_Reading passage_.
■ ■ ■ ■ ■

Item 5.  Other Events


Yellow Corporation (NASDAQ: YELL) today announced that the Registration
Statement on Form 10 for SCS Transportation, Inc. (SCST) relating to the
proposed spin-off of Yellow's 100 percent interest in SCST, the holding company
for its regional operating companies, Saia Motor Freight Line, Inc. and Jevic
Transportation, Inc., to its shareholders, has been declared effective by the
Securities and Exchange Commission (SEC).

The distribution of SCST is anticipated to occur on the distribution date of
September 30, 2002 and is structured to be a tax-free distribution to
shareholders (except to the extent a shareholder receives cash in lieu of
fractional share interests) who held Yellow Corporation stock at the close of
business on the record date of September 3, 2002. For every two shares of Yellow
Corporation stock held, shareholders of record will receive one share of SCST on
the distribution date. The spin-off is subject to certain conditions, including
final approval by the Yellow board of directors.

Following the distribution, on or near October 1, 2002, Yellow will continue to
trade on The Nasdaq National Market under the symbol "YELL", and SCST has been
approved to trade as a separate issue on The Nasdaq National Market under the
symbol "SCST". "When issued" trading is expected to develop for both Yellow and
SCST during the period beginning September 11, 2002 and ending with the
distribution date. "When issued" trading symbols will be provided when and if
these interim markets develop for Yellow and SCST. When shares of Yellow (YELL)
are purchased during the "when issued" period, shareholders will receive Yellow
shares plus a "due bill" for SCST shares. A "due bill" represents the obligation
of the seller to deliver to the buyer SCST shares received on the distribution
date.

Prior to executing a stock trade during the "when issued" trading period,
shareholders should check with their stockbrokers, banks or other nominees for
details regarding the "when issued" trading markets for SCST common stock and
Yellow common stock to ensure they understand which security they are buying or
selling.

■ ■ ■ ■ ■

_Information supplied_.
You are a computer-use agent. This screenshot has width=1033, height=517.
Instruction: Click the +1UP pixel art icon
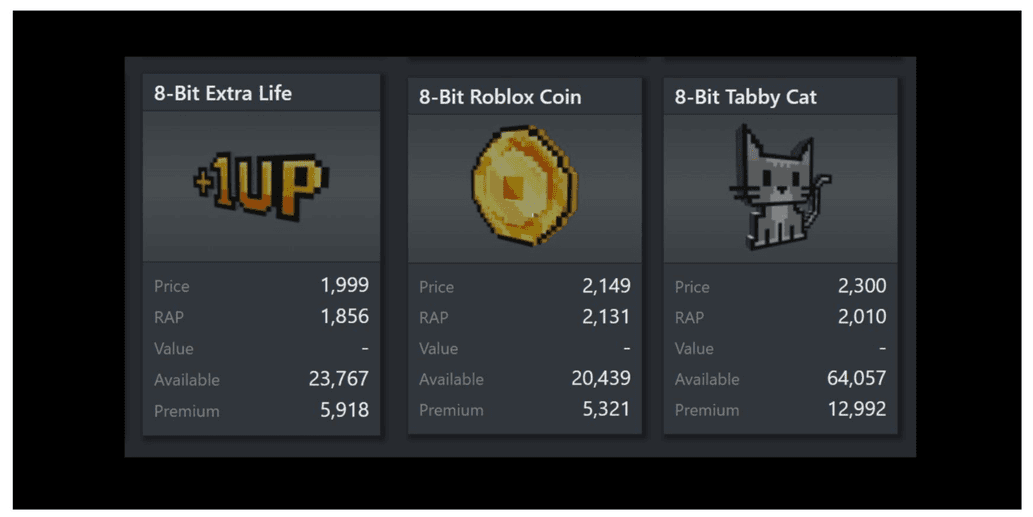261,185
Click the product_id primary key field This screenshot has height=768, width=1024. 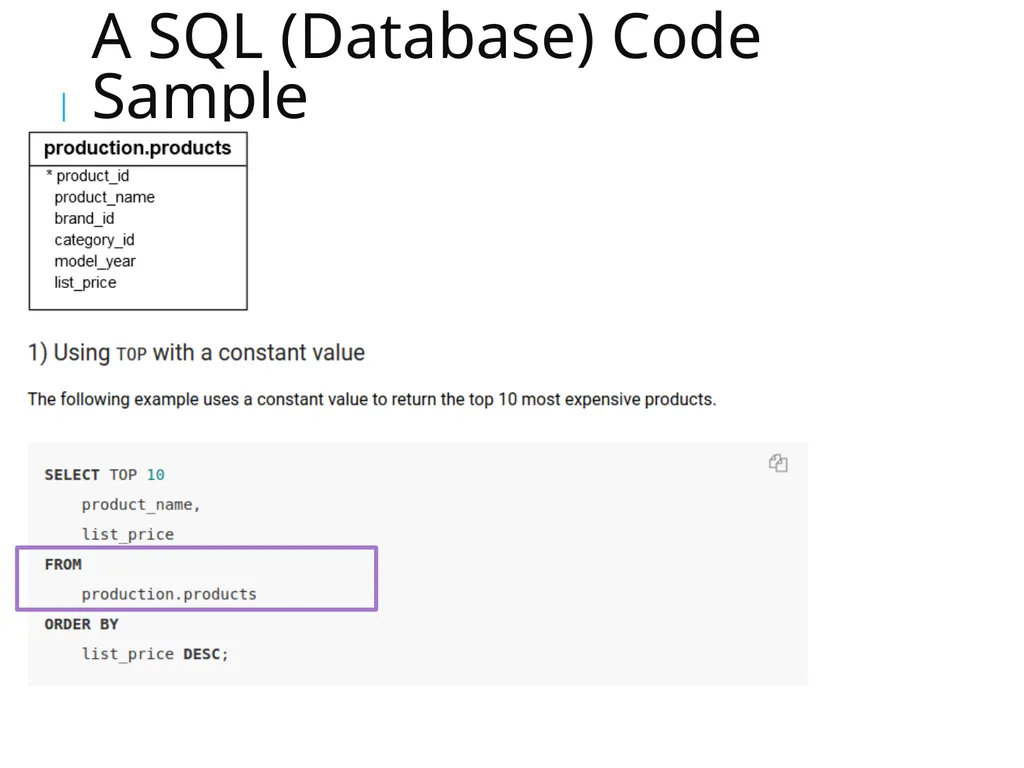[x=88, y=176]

■ ■ ■ ■ ■

_Exercise brief_.
Resume the announcement about the SCST spin-off from Yellow Corporation, picking up after its final sentence. The material plays no part in this exercise.

_Result of this task_.
This press release contains forward-looking statements within the meaning of
Section 27A of the Securities Act of 1933, as amended, and Section 21E of the
Securities Exchange Act of 1934, as amended. The word "will" and similar
expressions are intended to identify forward-looking statements.

Yellow expectations regarding the generally tax-free consequences of the
spin-off to Yellow shareholders are its expectations regarding this matter.
Yellow has received a private letter ruling from the Internal Revenue Service
(IRS) that provides some assurance regarding the tax-free nature of the
spin-off. Even so, this ruling is based on the accuracy of Yellow and SCST
representations to the IRS as to numerous factual matters and as to the
intention of Yellow and SCST to take or avoid taking certain future actions.
SCST has filed a General Form for Registration of Securities on Form 10, as
amended (Form 10), with the SEC. This Form 10 details certain federal income tax
consequences of the spin-off and the




risk factors associated with achieving the tax-free treatment of the spin-off.

Yellow's schedule regarding the completion of the spin-off is also only its
expectation regarding this matter. The completion of the spin-off is subject to
various conditions, including final approval by Yellow's board of directors and
other conditions that are detailed in Form 10. The Form 10, including the
exhibits that were filed as part of the Form 10, provides greater detail with
respect to these conditions. A copy of the Form 10 can be obtained from the
SEC's website, http//www.sec.gov.

Yellow Corporation, a Fortune 500 Company, is a holding company with wholly
owned operating subsidiaries. Its largest subsidiary, Yellow Transportation,
Inc., offers a full range of national, regional and international services for
the movement of industrial, commercial and retail goods. SCS Transportation
provides overnight and second-day LTL and selected TL services to a broad range
of industries. Meridian IQ is a non-asset based company using web-based
technology to provide customers a single source for transportation management
solutions and global shipment management. Headquartered in Overland Park,
Kansas, Yellow Corporation employs approximately 28,000 people.








                                    SIGNATURE

Pursuant to the requirements of the Securities Exchange Act of 1934, the
Registrant has duly caused this report to be signed on its behalf by the
undersigned hereunto duly authorized.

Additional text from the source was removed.